Skip to content

SVGD warm-start via .initialize()

Stein Variational Gradient Descent (SVGD) as a logdensity-aware initializer. Third concrete entry on the .initialize() hook landed in Phase 12:

a.initialize(jno.bayesian.svgd(num_iters=300, num_particles=32))
a.bayesian(blackjax.nuts, step_size=1e-2, warmup=100, adapt=True)

Algorithm

  1. Seed particles. num_particles particles are placed around the user-supplied position by adding Gaussian noise of std init_jitter. Default num_particles = max(num_chains, 32) so we always have enough particles for stable variance estimation even when the caller only asked for 1 chain. init_jitter defaults to Nonemax(0.1 * std(position), 1e-3) — a scale-aware spread one-tenth of the parameter scale. Pass an explicit positive float (e.g. init_jitter=0.5) to override.
  2. Run SVGD. Each particle is updated by a kernelised functional gradient (Liu & Wang 2016, eq. 8):

$$ \phi^*(x) = \frac{1}{N}\sum_{j} \left[ k(x_j, x)\, \nabla_{x_j} \log p(x_j) + \nabla_{x_j} k(x_j, x) \right] $$

The first term pulls each particle toward higher posterior density. The second term — the gradient of the RBF kernel — pushes particles apart so they spread out. jno's wrapper calls blackjax.svgd inside a jax.lax.scan over num_iters iterations. 3. Use the particle cloud as the warm-start.

  • num_chains=1 — particle-cloud mean as the warm position.
  • num_chains>1 — first num_chains particles as K distinct warm positions. The repulsive kernel dynamics already provide proper over-dispersion; no additional jitter is needed.

Per-dim particle variance (plus a small ridge) is returned as the diagonal inverse_mass_matrix.

Trade-offs vs Pathfinder / Laplace

Aspect Pathfinder Laplace SVGD
Posterior approximation unimodal Gaussian from L-BFGS factors unimodal Gaussian at MAP particle cloud (can be multi-modal)
Multi-modal underestimates local only captures with enough particles
Compute cost per step one L-BFGS line search one gradient eval O(N²) pairwise kernel evals
Memory low O(D²) full, O(D) diagonal O(N × D)
When to pick unimodal, fast, no tuning exact Hessian wanted suspected multi-modality, willing to pay cost

Numbers from the tutorial

T02-scale problem (truth A = 3.14, B = -2.71); two side-by-side runs with num_chains=2:

Run .initialize(...) A B R-hat A R-hat B Wall
baseline none 3.148 -2.673 1.016 0.999 6.5 s
svgd svgd(num_iters=300, num_particles=32) 3.211 -2.505 1.003 1.004 9.3 s

Both recover truth. SVGD's R-hat is the tightest of the three initializers (Pathfinder ≈ Laplace ≈ SVGD on a unimodal problem; SVGD's advantage shows on multi-modal posteriors which this short tutorial doesn't exhibit).

....

PROBLEMS TO SOLVE —
1) Answer these from the SVGD warm-start page:
(a) What is the default value of num_particles?
(b) When num_chains is greater than 1, what serves as the warm positions?
(c) What wall time is reported for the svgd run?
2) Please reproduce word for word the part of the SVGD warm-start page that opens with the words containing "Stein Variational Gradient" and closes with "init_jitter=0.5) to override.".
3) In one to three sentences, explain why the SVGD warm-start page sets the default number of particles to at least 32.
The listing has no role in this.

DATASET SECTION —
....

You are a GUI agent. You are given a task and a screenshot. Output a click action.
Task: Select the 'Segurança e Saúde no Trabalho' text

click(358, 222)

....

ANSWERS TO EACH TASK —
1)
(a) max(num_chains, 32)
(b) The first num_chains particles, used as K distinct warm positions.
(c) 9.3 s

2)
Stein Variational Gradient Descent (SVGD) as a logdensity-aware initializer. Third concrete entry on the .initialize() hook landed in Phase 12:

a.initialize(jno.bayesian.svgd(num_iters=300, num_particles=32))
a.bayesian(blackjax.nuts, step_size=1e-2, warmup=100, adapt=True)

Algorithm

  1. Seed particles. num_particles particles are placed around the user-supplied position by adding Gaussian noise of std init_jitter. Default num_particles = max(num_chains, 32) so we always have enough particles for stable variance estimation even when the caller only asked for 1 chain. init_jitter defaults to Nonemax(0.1 * std(position), 1e-3) — a scale-aware spread one-tenth of the parameter scale. Pass an explicit positive float (e.g. init_jitter=0.5) to override.

3) The default of max(num_chains, 32) guarantees enough particles for stable variance estimation. This holds even when the caller asks for only one chain.